== How to complete this task ==
Nothing in the records may be left out; restate them word for word.

Extracted records:
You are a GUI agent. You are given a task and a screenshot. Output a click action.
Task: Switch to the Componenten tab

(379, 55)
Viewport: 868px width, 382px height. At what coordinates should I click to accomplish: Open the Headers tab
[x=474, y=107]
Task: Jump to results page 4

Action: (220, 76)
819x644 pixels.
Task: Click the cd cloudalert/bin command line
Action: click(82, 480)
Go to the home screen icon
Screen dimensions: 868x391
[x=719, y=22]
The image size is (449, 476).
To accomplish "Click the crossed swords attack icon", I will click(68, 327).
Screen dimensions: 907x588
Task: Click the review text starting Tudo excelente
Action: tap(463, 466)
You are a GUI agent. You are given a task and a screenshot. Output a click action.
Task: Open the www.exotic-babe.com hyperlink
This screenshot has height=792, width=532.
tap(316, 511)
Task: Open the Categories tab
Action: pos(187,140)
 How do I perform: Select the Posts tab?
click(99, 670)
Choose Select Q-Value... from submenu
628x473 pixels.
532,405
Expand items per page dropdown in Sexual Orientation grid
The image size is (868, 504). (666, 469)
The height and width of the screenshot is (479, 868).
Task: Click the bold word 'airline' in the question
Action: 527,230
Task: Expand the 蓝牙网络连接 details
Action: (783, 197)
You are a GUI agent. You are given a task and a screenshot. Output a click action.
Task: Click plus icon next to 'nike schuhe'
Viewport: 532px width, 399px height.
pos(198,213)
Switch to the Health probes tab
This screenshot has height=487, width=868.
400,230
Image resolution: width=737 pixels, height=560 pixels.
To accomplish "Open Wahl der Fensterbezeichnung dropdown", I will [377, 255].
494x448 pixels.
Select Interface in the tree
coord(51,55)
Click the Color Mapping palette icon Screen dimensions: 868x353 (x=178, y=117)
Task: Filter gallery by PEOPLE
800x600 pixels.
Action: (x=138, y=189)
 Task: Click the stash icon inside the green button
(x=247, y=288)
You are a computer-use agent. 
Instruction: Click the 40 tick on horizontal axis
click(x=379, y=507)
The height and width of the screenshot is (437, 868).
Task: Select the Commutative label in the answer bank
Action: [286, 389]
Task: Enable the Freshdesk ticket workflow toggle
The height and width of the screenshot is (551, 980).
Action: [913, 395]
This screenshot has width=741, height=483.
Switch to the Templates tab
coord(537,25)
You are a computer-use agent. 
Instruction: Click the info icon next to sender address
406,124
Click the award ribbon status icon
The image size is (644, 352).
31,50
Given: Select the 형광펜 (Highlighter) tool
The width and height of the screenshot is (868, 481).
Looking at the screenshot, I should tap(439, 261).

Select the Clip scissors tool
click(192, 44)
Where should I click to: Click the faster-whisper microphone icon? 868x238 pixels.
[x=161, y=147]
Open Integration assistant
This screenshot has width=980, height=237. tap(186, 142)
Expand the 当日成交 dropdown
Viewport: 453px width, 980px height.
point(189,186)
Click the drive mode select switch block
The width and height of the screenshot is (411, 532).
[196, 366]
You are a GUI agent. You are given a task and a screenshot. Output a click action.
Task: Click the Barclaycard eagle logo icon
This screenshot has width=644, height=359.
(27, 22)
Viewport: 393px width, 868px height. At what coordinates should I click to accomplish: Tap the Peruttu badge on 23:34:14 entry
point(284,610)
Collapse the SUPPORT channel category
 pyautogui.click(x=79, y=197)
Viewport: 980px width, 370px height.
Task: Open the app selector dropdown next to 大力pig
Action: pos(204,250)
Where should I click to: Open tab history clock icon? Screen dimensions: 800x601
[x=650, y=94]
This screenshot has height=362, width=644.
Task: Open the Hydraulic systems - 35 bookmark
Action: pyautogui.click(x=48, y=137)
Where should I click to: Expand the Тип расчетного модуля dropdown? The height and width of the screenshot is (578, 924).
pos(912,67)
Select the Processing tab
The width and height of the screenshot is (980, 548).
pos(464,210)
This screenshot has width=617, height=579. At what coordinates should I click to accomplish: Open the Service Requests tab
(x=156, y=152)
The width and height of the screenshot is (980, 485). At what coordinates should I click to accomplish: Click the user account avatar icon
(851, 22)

== Exercise response ==
You are a GUI agent. You are given a task and a screenshot. Output a click action.
Task: Switch to the Componenten tab

(379, 55)
Viewport: 868px width, 382px height. At what coordinates should I click to accomplish: Open the Headers tab
[x=474, y=107]
Task: Jump to results page 4

Action: (220, 76)
819x644 pixels.
Task: Click the cd cloudalert/bin command line
Action: click(82, 480)
Go to the home screen icon
Screen dimensions: 868x391
[x=719, y=22]
The image size is (449, 476).
To accomplish "Click the crossed swords attack icon", I will click(68, 327).
Screen dimensions: 907x588
Task: Click the review text starting Tudo excelente
Action: tap(463, 466)
You are a GUI agent. You are given a task and a screenshot. Output a click action.
Task: Open the www.exotic-babe.com hyperlink
This screenshot has height=792, width=532.
tap(316, 511)
Task: Open the Categories tab
Action: pos(187,140)
 How do I perform: Select the Posts tab?
click(99, 670)
Choose Select Q-Value... from submenu
628x473 pixels.
532,405
Expand items per page dropdown in Sexual Orientation grid
The image size is (868, 504). (666, 469)
The height and width of the screenshot is (479, 868).
Task: Click the bold word 'airline' in the question
Action: 527,230
Task: Expand the 蓝牙网络连接 details
Action: (783, 197)
You are a GUI agent. You are given a task and a screenshot. Output a click action.
Task: Click plus icon next to 'nike schuhe'
Viewport: 532px width, 399px height.
pos(198,213)
Switch to the Health probes tab
This screenshot has height=487, width=868.
400,230
Image resolution: width=737 pixels, height=560 pixels.
To accomplish "Open Wahl der Fensterbezeichnung dropdown", I will [377, 255].
494x448 pixels.
Select Interface in the tree
coord(51,55)
Click the Color Mapping palette icon Screen dimensions: 868x353 (x=178, y=117)
Task: Filter gallery by PEOPLE
800x600 pixels.
Action: (x=138, y=189)
 Task: Click the stash icon inside the green button
(x=247, y=288)
You are a computer-use agent. 
Instruction: Click the 40 tick on horizontal axis
click(x=379, y=507)
The height and width of the screenshot is (437, 868).
Task: Select the Commutative label in the answer bank
Action: [286, 389]
Task: Enable the Freshdesk ticket workflow toggle
The height and width of the screenshot is (551, 980).
Action: [913, 395]
This screenshot has width=741, height=483.
Switch to the Templates tab
coord(537,25)
You are a computer-use agent. 
Instruction: Click the info icon next to sender address
406,124
Click the award ribbon status icon
The image size is (644, 352).
31,50
Given: Select the 형광펜 (Highlighter) tool
The width and height of the screenshot is (868, 481).
Looking at the screenshot, I should tap(439, 261).

Select the Clip scissors tool
click(192, 44)
Where should I click to: Click the faster-whisper microphone icon? 868x238 pixels.
[x=161, y=147]
Open Integration assistant
This screenshot has width=980, height=237. tap(186, 142)
Expand the 当日成交 dropdown
Viewport: 453px width, 980px height.
point(189,186)
Click the drive mode select switch block
The width and height of the screenshot is (411, 532).
[196, 366]
You are a GUI agent. You are given a task and a screenshot. Output a click action.
Task: Click the Barclaycard eagle logo icon
This screenshot has width=644, height=359.
(27, 22)
Viewport: 393px width, 868px height. At what coordinates should I click to accomplish: Tap the Peruttu badge on 23:34:14 entry
point(284,610)
Collapse the SUPPORT channel category
 pyautogui.click(x=79, y=197)
Viewport: 980px width, 370px height.
Task: Open the app selector dropdown next to 大力pig
Action: pos(204,250)
Where should I click to: Open tab history clock icon? Screen dimensions: 800x601
[x=650, y=94]
This screenshot has height=362, width=644.
Task: Open the Hydraulic systems - 35 bookmark
Action: pyautogui.click(x=48, y=137)
Where should I click to: Expand the Тип расчетного модуля dropdown? The height and width of the screenshot is (578, 924).
pos(912,67)
Select the Processing tab
The width and height of the screenshot is (980, 548).
pos(464,210)
This screenshot has width=617, height=579. At what coordinates should I click to accomplish: Open the Service Requests tab
(x=156, y=152)
The width and height of the screenshot is (980, 485). At what coordinates should I click to accomplish: Click the user account avatar icon
(851, 22)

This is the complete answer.